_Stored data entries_
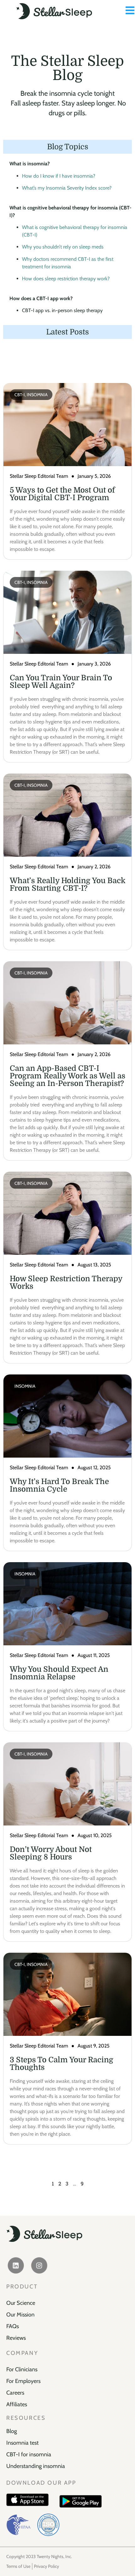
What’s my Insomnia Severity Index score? (66, 188)
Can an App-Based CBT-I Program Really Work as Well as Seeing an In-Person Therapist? (67, 1076)
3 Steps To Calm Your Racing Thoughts (61, 2063)
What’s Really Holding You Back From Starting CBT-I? (67, 884)
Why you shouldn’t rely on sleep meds (63, 247)
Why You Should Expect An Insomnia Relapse (59, 1673)
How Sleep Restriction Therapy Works (66, 1282)
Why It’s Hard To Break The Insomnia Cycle (59, 1485)
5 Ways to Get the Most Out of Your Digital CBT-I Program (62, 494)
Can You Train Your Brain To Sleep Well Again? (61, 681)
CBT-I (19, 394)
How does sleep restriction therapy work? (66, 279)
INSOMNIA (37, 394)
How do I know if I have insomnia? (58, 176)
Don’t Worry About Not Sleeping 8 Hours (51, 1853)
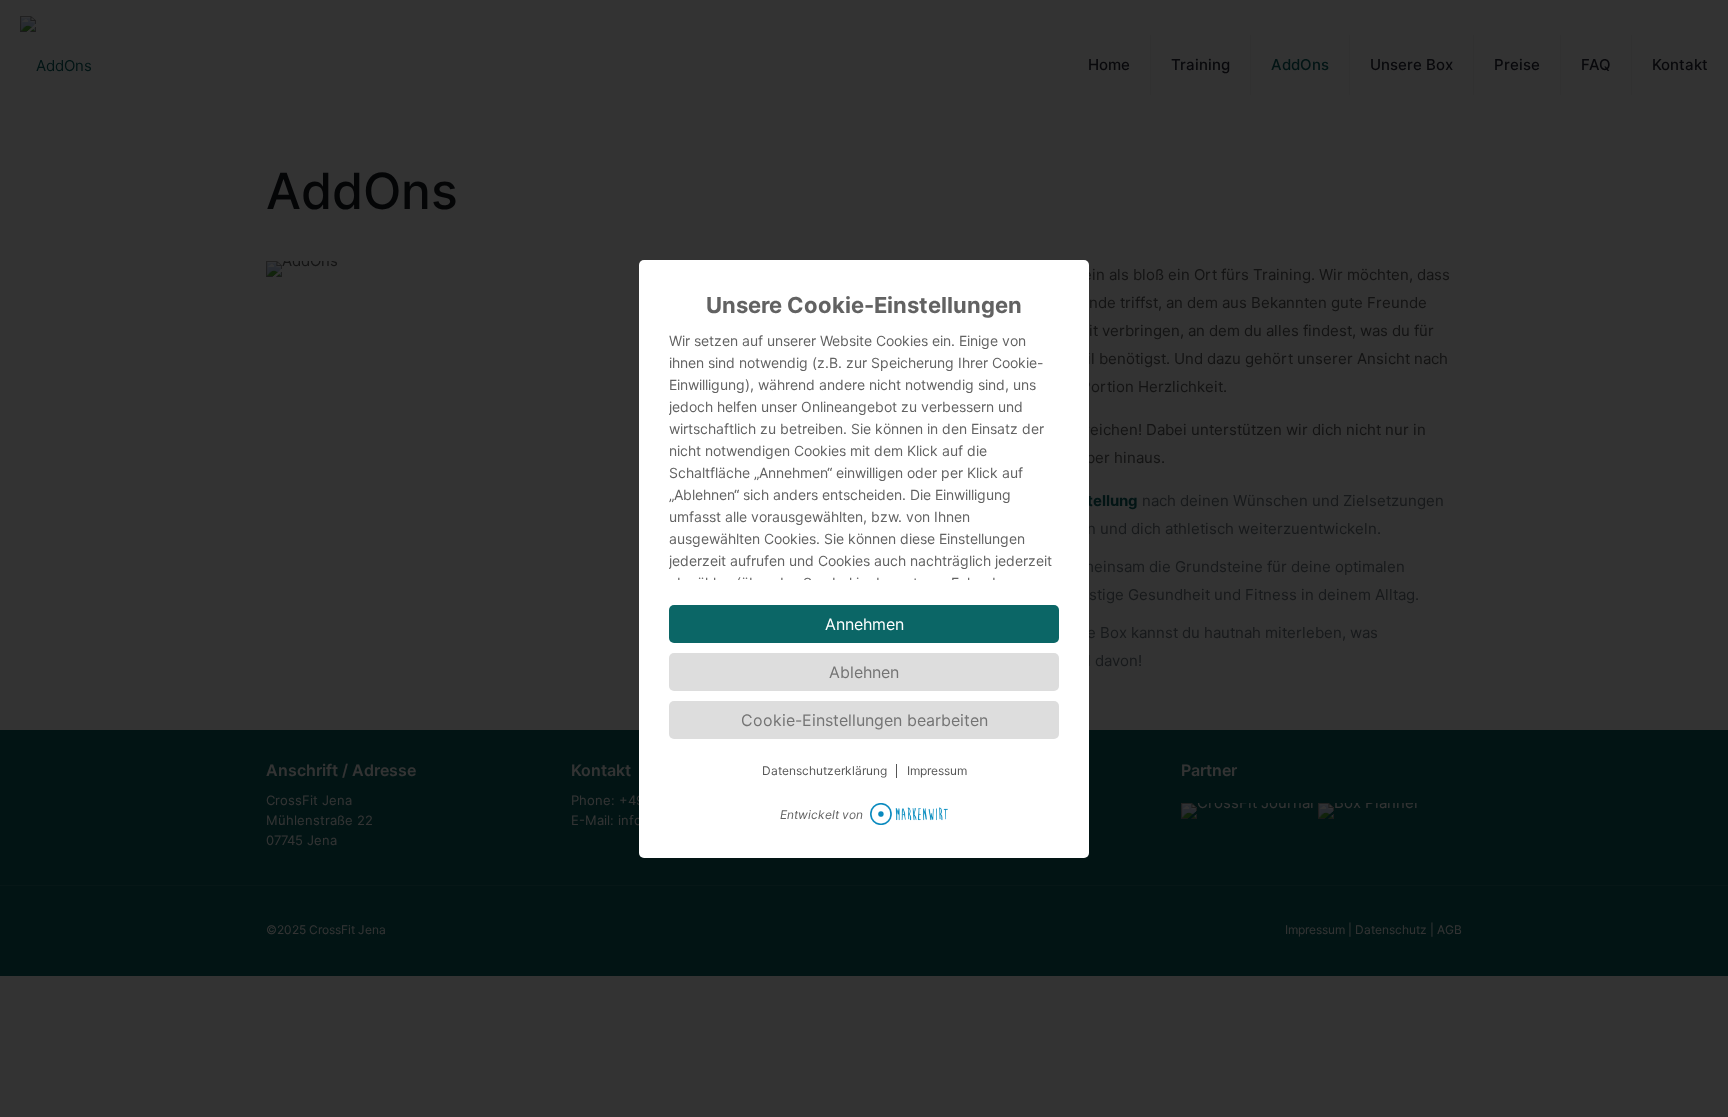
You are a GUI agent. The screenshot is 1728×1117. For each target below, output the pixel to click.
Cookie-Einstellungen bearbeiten (864, 720)
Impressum (937, 771)
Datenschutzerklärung (824, 771)
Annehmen (864, 624)
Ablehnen (864, 672)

_How to complete this task_
Give back the data exactly. Pictures stay out.

_Solution_
What’s my Insomnia Severity Index score? (66, 188)
Can an App-Based CBT-I Program Really Work as Well as Seeing an In-Person Therapist? (67, 1076)
3 Steps To Calm Your Racing Thoughts (61, 2063)
What’s Really Holding You Back From Starting CBT-I? (67, 884)
Why you shouldn’t rely on sleep meds (63, 247)
Why You Should Expect An Insomnia Relapse (59, 1673)
How Sleep Restriction Therapy Works (66, 1282)
Why It’s Hard To Break The Insomnia Cycle (59, 1485)
5 Ways to Get the Most Out of Your Digital CBT-I Program (62, 494)
Can You Train Your Brain To Sleep Well Again? (61, 681)
CBT-I (19, 394)
How does sleep restriction therapy work? (66, 279)
INSOMNIA (37, 394)
How do I know if I have insomnia? (58, 176)
Don’t Worry About Not Sleeping 8 Hours (51, 1853)
You are a GUI agent. The screenshot is 1728×1117. For each target below, output the pixel to click.
Cookie-Einstellungen bearbeiten (864, 720)
Impressum (937, 771)
Datenschutzerklärung (824, 771)
Annehmen (864, 624)
Ablehnen (864, 672)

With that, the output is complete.